We recently received a funny and well-written letter to the editor about dental hygiene in prisons from City Weekly reader John “Weston” Osburn, currently a guest of the state in Bluffdale. The man suffers from dental neglect and I couldn’t imagine how anybody with a bad toothache (and no relief in sight) is able to maintain a sense of humor. Talk about cruel and unusual! Unfortunately, we couldn’t print it in our letters section, but here’s the full version:
Despite my preference to be reading your find publication from a couch at Wild Oats or a barstool at Cheers to You, I am, unfortunately, writing to you from the Salt Lake County slammer!
You’re probably thinking that I’m going to write about some egregious abuse of power, some travesty of institutional racism or heinous incident of police brutality. But I’m not … wouldn’t even think about it.
Nope. My gripe is much more selfish and petty in nature. I have a horrible toothache.
I tell ya, these must be the last days because I put in a request to see a dentist weeks ago, and still no reply. Boy, am I in trouble, too! I’m told that bad news awaits even if this elusive dentist finally shows his “hangman’s shrouded face.” I guess that, for the sake of cost reduction, these skilled professionals have been trained only to pull and never to fill.

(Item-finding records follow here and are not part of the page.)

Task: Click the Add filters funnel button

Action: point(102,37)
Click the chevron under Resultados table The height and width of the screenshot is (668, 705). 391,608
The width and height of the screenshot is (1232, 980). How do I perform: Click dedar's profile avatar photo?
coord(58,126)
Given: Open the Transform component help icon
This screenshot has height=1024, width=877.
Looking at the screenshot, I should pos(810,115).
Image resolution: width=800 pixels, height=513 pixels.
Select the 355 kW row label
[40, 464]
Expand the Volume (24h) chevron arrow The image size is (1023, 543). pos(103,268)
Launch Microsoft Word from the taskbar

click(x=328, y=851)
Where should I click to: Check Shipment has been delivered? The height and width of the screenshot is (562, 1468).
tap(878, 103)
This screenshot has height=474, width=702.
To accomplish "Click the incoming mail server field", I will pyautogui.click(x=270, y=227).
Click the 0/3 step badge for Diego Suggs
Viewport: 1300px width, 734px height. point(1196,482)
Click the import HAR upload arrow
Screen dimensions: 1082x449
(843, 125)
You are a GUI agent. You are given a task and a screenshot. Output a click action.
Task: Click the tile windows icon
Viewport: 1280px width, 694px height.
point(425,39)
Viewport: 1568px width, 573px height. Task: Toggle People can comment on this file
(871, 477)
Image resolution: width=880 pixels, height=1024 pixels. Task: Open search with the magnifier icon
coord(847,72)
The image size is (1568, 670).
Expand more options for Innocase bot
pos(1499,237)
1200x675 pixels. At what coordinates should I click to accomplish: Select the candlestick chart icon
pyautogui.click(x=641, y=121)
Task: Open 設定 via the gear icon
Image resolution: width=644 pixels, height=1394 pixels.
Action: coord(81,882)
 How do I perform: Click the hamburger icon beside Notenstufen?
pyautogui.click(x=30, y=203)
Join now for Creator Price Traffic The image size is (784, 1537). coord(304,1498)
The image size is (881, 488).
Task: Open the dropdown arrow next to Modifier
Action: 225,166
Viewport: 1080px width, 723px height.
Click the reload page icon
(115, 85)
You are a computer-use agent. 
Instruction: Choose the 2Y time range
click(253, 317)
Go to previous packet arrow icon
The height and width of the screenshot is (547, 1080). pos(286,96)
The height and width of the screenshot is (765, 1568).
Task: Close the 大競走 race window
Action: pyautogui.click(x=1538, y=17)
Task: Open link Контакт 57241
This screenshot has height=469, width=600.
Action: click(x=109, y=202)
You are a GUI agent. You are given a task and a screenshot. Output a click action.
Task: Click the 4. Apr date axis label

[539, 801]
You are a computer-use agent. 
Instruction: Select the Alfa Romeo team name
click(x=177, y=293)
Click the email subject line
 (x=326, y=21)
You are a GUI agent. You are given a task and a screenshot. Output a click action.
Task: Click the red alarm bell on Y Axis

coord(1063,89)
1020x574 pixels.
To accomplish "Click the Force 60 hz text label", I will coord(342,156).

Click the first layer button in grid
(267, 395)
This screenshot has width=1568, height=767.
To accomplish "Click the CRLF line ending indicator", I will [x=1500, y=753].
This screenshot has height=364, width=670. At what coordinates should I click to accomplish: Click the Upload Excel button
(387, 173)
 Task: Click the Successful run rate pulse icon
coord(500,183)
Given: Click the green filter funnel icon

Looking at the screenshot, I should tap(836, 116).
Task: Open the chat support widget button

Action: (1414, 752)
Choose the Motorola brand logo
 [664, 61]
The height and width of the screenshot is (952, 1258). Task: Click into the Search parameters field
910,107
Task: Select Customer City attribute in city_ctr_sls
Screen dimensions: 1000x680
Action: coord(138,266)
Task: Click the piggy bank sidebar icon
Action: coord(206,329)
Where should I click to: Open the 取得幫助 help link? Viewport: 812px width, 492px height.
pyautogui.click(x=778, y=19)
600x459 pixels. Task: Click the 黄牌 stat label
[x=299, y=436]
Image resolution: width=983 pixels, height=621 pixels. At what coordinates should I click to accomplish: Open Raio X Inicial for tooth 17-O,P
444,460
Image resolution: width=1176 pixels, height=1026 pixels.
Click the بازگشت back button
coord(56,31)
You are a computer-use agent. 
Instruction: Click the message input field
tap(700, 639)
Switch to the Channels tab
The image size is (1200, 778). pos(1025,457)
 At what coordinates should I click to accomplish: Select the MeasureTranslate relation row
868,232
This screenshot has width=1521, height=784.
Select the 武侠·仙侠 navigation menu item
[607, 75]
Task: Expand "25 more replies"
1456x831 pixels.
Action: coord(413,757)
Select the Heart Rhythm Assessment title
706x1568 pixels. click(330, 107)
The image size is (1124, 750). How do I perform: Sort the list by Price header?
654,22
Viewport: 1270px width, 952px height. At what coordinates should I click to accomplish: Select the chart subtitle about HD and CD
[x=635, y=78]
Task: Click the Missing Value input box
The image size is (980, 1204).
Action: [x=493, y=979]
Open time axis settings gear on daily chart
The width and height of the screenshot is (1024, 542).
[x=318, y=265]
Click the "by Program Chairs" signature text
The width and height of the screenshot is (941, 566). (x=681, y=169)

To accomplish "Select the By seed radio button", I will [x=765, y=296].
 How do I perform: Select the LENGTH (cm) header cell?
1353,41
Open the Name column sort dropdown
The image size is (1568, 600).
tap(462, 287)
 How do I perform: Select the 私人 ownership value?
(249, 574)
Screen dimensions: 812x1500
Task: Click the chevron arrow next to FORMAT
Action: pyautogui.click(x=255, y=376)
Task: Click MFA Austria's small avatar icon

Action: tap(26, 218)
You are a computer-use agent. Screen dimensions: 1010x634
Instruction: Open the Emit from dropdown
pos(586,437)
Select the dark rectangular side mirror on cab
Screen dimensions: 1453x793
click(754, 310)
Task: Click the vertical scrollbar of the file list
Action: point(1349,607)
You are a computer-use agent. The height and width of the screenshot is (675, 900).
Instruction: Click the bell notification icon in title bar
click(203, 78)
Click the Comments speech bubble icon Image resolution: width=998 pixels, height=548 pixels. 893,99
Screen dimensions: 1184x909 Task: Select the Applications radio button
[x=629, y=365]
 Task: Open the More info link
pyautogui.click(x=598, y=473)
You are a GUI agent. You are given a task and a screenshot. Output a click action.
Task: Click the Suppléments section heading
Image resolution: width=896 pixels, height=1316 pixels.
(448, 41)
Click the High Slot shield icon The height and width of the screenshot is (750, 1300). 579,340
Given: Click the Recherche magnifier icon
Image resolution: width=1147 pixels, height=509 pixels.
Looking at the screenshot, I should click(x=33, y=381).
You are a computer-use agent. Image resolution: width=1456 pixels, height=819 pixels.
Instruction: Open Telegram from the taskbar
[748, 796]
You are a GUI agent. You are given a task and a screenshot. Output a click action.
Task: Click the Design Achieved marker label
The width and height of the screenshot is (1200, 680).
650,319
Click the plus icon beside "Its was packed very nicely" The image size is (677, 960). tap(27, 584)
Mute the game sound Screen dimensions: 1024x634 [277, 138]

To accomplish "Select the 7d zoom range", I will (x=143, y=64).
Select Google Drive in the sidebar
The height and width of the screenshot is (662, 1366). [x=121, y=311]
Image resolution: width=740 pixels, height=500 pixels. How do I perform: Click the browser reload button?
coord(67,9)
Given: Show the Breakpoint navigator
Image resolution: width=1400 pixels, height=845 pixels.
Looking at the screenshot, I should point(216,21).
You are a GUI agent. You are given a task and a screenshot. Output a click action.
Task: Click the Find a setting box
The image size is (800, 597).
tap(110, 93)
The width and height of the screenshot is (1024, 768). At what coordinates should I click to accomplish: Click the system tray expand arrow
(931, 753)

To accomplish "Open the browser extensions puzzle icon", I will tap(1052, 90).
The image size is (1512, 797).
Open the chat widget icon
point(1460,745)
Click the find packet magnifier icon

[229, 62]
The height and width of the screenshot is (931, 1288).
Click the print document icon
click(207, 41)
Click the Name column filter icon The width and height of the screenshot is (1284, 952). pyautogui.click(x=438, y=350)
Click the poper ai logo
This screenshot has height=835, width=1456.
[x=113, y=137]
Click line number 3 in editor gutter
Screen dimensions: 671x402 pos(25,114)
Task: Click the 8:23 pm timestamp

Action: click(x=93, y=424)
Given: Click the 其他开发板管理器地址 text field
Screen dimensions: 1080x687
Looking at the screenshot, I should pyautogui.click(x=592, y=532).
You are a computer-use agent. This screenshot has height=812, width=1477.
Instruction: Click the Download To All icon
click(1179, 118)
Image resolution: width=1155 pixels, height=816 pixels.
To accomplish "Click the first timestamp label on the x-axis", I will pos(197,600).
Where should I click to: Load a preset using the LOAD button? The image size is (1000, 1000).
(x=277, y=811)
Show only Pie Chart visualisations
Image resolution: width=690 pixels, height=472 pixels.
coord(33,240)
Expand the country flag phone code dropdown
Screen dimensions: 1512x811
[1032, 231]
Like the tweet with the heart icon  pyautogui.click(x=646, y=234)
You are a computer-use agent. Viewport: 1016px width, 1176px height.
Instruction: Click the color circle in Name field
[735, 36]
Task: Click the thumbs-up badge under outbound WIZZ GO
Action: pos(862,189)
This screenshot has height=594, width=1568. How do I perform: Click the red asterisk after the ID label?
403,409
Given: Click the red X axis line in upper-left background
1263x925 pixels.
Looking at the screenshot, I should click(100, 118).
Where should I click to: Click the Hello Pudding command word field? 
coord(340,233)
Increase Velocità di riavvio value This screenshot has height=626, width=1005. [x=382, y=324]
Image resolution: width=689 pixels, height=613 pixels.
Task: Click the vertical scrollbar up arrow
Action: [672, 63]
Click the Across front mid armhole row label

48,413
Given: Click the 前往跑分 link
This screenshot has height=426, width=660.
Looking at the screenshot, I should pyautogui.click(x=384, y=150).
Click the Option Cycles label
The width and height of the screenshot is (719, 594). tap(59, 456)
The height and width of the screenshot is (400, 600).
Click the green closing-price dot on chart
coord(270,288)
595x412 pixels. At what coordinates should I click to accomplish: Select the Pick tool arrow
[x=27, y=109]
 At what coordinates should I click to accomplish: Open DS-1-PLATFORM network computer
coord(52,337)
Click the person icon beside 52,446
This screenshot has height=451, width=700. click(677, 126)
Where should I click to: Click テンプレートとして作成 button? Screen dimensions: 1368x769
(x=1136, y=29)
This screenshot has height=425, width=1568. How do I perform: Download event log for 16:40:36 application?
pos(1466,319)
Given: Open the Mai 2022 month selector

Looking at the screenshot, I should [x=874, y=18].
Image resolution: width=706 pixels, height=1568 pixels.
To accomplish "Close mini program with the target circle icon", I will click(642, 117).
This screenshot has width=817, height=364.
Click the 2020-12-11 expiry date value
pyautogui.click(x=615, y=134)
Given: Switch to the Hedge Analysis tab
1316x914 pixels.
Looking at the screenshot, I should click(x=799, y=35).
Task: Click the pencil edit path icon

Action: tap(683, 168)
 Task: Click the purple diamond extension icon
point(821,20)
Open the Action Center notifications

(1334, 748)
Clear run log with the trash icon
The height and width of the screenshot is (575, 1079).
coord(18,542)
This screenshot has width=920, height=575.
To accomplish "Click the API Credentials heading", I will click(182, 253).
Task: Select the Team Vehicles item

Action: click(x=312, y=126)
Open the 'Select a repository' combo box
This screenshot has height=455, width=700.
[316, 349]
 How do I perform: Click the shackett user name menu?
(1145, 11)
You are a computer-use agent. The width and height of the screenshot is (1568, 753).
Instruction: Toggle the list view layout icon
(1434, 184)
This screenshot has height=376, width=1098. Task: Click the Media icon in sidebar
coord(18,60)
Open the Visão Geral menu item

My poor old folks paid good money once to straighten out the choppers, and now some sadistic apron-wearing maniac right out of Little Shop of Horrors is going to leave me looking like a meth-ravaged fiend.
So, fare thee well, my full set of pearlies. You were the one last shining stripe of individuality I had left, the one thing remaining to separate me from the savage underclass who dominate this “fine” institution with their snaggle teeth.
Goodbye, charismatic smile! You’ve been systematically slated for destruction like a politically progressive planet within range of the Deathstar.
Now, get this: With all the tooth-pulling carnage, no sedatives are provided in the painful aftermath of this senseless violence. Gosh, I thought waterboarding sounded bad. It makes me wonder if I, too, will be seeking keister-smuggled smack—not to get high, but rather for medicinal purposes.
And you can forget prevention programs. While we heathens are still allowed a disposable razor, apparently, dental floss must present a primary and unique security threat like box cutters on a jumbo jet. In the hands of such animals, that thin, waxy string could have the potential to bring the whole system tumbling down. Imagine, if you will, tediously braided industrial-strength cordage in the hands of those cunning homegrown terrorists in the minimum-security section!
Who knew that such a minty-fresh-flavored menace lurked all this time in the medicine cabinets of American homes, patiently posing all that time as a hard-working and necessary hygiene tool? Well, in here, we will never forget.
Feeling an insurgence growing in me, I want to yell, “Now you hear this, jailers! I can put up with the verbal abuse, the substandard food, the profiteering corrections industry and even the community undies. But, I swear, if I have to deal with this popcorn kernel stuck between my rotting teeth just one more day, you will, I repeat, you will have to suppress a one-man riot in Charlie pod. All power to the person!”